Leavers 2016: Constable Care’s tips for worried parents

Leavers is a joyful time for students and a stressful time for parents.
Leavers is a joyful time for students and a stressful time for parents.

With year 12 exams finishing, many kids will be heading off to Dusnborough, Rotto or points in-between to let their hair down and celebrate finishing school.

While a great time with their mates is the goal, it can be a worrying time for parents if their teenagers haven’t been away from home before and are likely to make decisions about alcohol, drugs and partying that could have long term consequences.

MORE:
WA Police urging school leavers to have ‘no regrets’
Lifting the lid on Leavers: what really happens?

Hopefully you can trust your kids to make good decisions at the time or you’ve already had this conversation with them, but just in case you haven’t here’s my suggestions for practical things that might be worth covering off on.

TIP 1: So much of it is about alcohol…

If your child intends to drink (and let’s face it, the majority of them will) then it’s about knowing the limits and the safe ways to do it.

Make sure they drink lots of water and eat while they’re drinking, as dehydration will make them crash early and hard.

Alcohol makes you less aware of risk, so make sure they have mates going who can be relied on to look out for them.

Drink spiking really does happen at schoolies, so make sure they know to never leave drinks unattended.

TIP 2: Toolies are real…

Sad but true, there are people out there who prey on school leavers.

Drum into them to stay with their friends, never go anywhere with someone they don’t know, and be very selective about who they let into their room.

Stay in well-lit areas at night and never walk back from the party by yourself when you’ve had enough.

Of course all these decisions are usually affected by how much alcohol they’ve consumed, so see Tip 1 above.

TIP 3: Make sure they look after themselves and their mates…

Partying non-stop might be the aim but it will take its toll.

Make them frozen meals to take with them so that you know they’ll eat.

Give them a case of bottled water or two.

If they’re living in shared accommodation with their mates, make sure they know about boundaries and space so they all come back still friends.

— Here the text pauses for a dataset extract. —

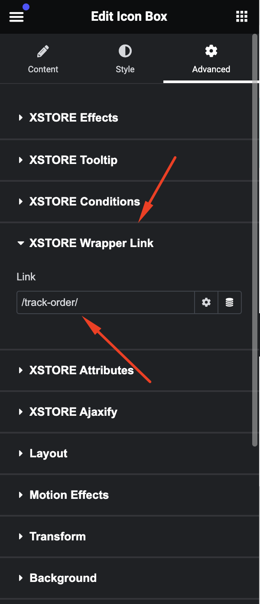The width and height of the screenshot is (260, 604).
Task: Click the dynamic tags database icon
Action: point(230,302)
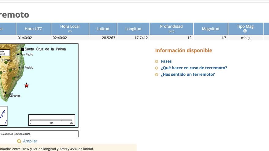
Task: Click the Profundidad (km) column header
Action: tap(171, 29)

If they’re likely to be out in the sun (which of course they are) then sun and swim safety is a must – hats, sunscreen, between the flags, etc. should all be things they know anyway but can’t hurt to remind them.

TIP 4: Drugs are a really bad idea…

I know that ‘just don’t’ is a message that often doesn’t cut through with kids, and we often focus on harm minimisation instead, but in this case my suggestion is to draw a line in the sand on this one.

Police will be targeting illicit drugs at Leavers spots.
Police will be targeting illicit drugs at Leavers spots.

Drugs supplied on schoolies could be absolutely anything, there’s no way to tell what affect they will have and no safe place to be taking them if they have a bad reaction.

Mixing drugs with the other drugs probably on offer, including alcohol, will make the effect much, much worse.

Might be worth reminding them that drugs are still illegal and police are everywhere at known schoolies spots, so chances are they’ll get caught and have to deal with that too.

TIP 5: Have a great time but be true to yourself…

They’re about to become adults – they need to act like them even when they’re partying.

Remind your kids that they have a mind of their own, that doing what everyone else is doing is just plain dumb if it makes them uncomfortable or they’re going to regret it later.

Make sure they have thought about their boundaries now, before they’ve drunk anything, so they hopefully remember them later when it’s important.

Life’s just opening up for them, so impress on them not to do anything stupid that they normally wouldn’t just because its schoolies.

And remind them that police are actually nice people, there to help and not to be afraid to approach them if they have any issues.

Most importantly, I’d suggest telling your kids you trust them and that you want this experience to be one of the best memories of their lives, not something they will shudder to look back on.

Maybe couching the conversation in terms of maximising their fun can get you some traction?